Roemer M I
Health Policy Plan. 1986 Mar;1(1):58-66. doi: 10.1093/heapol/1.1.58.
National health policies of many countries stress priority for primary health care (PHC). This emphasis has arisen as a reaction to large expenditures on hospitals and sophisticated technology in major cities of developing countries, while vast rural populations have been virtually ignored. The paradox developed from colonial and neo-colonial emulation of European and North American medical models. In 1978, an international conference of WHO/UNICEF at Alma-Ata, USSR defined the meaning of PHC, along with several principles of organization and equity under which it should be provided. To reach rural people with PHC, thousands of community health workers have been prepared and stationed in villages. Their training, however, is very brief and, with weak supervision, their performance has been disappointing. To achieve the WHO goal of "Health for All" through PHC requires greatly expanded education of public health leaders, who can supervise and inspire community personnel.
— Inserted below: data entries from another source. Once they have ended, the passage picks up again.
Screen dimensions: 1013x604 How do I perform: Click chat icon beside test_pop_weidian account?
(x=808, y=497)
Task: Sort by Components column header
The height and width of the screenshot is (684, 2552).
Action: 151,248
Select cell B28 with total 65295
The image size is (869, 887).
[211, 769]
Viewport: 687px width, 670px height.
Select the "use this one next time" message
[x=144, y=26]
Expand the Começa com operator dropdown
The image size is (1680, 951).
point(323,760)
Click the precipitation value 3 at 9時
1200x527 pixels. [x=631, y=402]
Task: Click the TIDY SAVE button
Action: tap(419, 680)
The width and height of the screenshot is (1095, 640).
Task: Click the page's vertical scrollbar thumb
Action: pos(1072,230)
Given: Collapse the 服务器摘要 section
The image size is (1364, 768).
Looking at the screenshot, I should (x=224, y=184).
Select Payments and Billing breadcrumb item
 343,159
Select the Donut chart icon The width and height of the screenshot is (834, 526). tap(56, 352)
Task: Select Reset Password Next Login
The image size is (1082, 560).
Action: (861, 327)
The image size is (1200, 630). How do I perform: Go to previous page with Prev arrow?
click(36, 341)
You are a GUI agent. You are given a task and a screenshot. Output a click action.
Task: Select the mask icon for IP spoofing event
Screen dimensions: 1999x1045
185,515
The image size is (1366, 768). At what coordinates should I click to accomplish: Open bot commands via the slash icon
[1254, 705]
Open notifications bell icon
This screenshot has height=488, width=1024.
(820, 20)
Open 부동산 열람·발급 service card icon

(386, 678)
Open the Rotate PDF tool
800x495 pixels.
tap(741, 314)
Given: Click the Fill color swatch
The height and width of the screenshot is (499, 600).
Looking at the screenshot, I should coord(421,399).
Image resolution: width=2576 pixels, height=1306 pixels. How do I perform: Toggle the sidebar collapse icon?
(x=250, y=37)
许多国家的国家卫生政策强调初级卫生保健(PHC)的优先地位。这种强调的出现是对发展中国家大城市医院和先进技术的巨额支出的一种反应,而广大农村人口实际上被忽视了。这种矛盾源于对欧洲和北美医疗模式的殖民和新殖民模仿。1978年,世界卫生组织/联合国儿童基金会在苏联阿拉木图召开的一次国际会议界定了初级卫生保健的含义,以及提供初级卫生保健应遵循的若干组织和公平原则。为了让农村人口获得初级卫生保健,数千名社区卫生工作者已被培训并派驻到村庄。然而,他们的培训非常简短,而且由于监督不力,他们的表现令人失望。要通过初级卫生保健实现世界卫生组织“人人享有健康”的目标,需要大幅扩大对公共卫生领导者的教育,这些领导者能够监督和激励社区工作人员。